Correction: I forget the "not" in front of fluorescent. True blue-whites, according to some website, were NOT fluorescent, but had an actually faint blue body color.
 

Richard Sherwood

Ideal_Rock
Joined
Sep 25, 2002
Messages
4,924
Hi HBright. I would say that information you read is incorrect. Diamonds with even a "faint blue" body color are very rare. Much too rare to account for all the "blue white" sightings of old.

Most diamontaires seem to be in agreement that the "blue white" term originated with colorless diamonds with a strong blue fluorescence. In natural daylight these diamonds would exhibit a "blue white" appearance.

The term, however, began to degenerate through the years from overuse. Dealers began calling practically any white stone (and some not so white stones) "blue white" in an effort to "romance" the stone to a prospective buyer.

I believe the term has been "outlawed" by the FTC in the selling of diamonds today.

Rich, GG
Sarasota Gemological Laboratory
 

hbright

Rough_Rock
Joined
Nov 24, 2002
Messages
40
>

Thanks for that info Richard. Darn, I wish I could remember that site hosting the info. The website did not in any way suggest that faintest sky blue bodied type 1a diamonds actually comprised the majority of "blue white" sightings of old, but rather argued that such rare stones can be more aptly defined as "blue whites", more so that the traditional "blue fluorescent - whites" which were being called "blue white".

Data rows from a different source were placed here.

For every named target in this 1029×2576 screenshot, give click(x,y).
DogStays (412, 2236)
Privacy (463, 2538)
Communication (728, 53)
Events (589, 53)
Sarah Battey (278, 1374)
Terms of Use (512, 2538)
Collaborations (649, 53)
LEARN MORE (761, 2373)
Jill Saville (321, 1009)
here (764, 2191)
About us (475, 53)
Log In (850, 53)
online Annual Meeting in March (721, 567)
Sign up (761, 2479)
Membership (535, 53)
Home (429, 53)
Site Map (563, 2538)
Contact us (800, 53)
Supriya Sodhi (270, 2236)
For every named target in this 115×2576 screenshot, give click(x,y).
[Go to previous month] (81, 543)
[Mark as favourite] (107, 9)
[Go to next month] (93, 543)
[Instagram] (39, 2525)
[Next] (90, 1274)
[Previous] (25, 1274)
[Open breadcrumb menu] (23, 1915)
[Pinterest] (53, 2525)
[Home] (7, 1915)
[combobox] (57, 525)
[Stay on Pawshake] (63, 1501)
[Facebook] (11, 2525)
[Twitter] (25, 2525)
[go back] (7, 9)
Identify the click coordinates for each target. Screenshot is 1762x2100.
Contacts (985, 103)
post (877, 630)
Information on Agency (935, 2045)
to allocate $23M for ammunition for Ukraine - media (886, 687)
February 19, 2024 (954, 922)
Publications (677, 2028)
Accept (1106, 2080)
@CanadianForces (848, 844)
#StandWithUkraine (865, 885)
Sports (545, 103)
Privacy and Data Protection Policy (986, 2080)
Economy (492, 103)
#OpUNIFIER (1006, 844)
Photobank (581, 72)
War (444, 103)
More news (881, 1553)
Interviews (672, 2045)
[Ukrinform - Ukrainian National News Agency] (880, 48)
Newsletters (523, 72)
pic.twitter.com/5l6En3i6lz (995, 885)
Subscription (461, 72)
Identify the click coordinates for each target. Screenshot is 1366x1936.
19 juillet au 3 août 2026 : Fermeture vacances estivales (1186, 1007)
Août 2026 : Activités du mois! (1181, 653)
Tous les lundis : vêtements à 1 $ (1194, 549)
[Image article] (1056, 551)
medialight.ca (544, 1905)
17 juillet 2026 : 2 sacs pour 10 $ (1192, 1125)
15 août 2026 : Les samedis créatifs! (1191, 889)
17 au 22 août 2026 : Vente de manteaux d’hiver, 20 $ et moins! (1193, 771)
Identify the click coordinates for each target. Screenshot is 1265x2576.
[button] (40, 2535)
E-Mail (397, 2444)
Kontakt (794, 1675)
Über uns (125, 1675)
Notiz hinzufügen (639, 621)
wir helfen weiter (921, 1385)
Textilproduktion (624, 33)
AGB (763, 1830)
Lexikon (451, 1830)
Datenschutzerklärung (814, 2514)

I thought the term "blue white" is okay if the stone is truly colorless and has blue fluor and/or a stone is really faintly blue in native color. Regardless, the term is too well stigmatized even for technically correct usage.
 

hoovillemd

Rough_Rock
Joined
Aug 11, 2002
Messages
50
So just because you have a D colored diamond with mediam blue fluorescence does not make it a (blue-white) or does it? What exactly makes a blue-white what it is?
Marry Christmas everyone

Thanks,
Matt Dabney
 

hbright

Rough_Rock
Joined
Nov 24, 2002
Messages
40
http://www.midwestgems.com/art6-20.html

Check out the link above and/or do a internet search for keywords "fluorescent diamonds", "blue white", etc.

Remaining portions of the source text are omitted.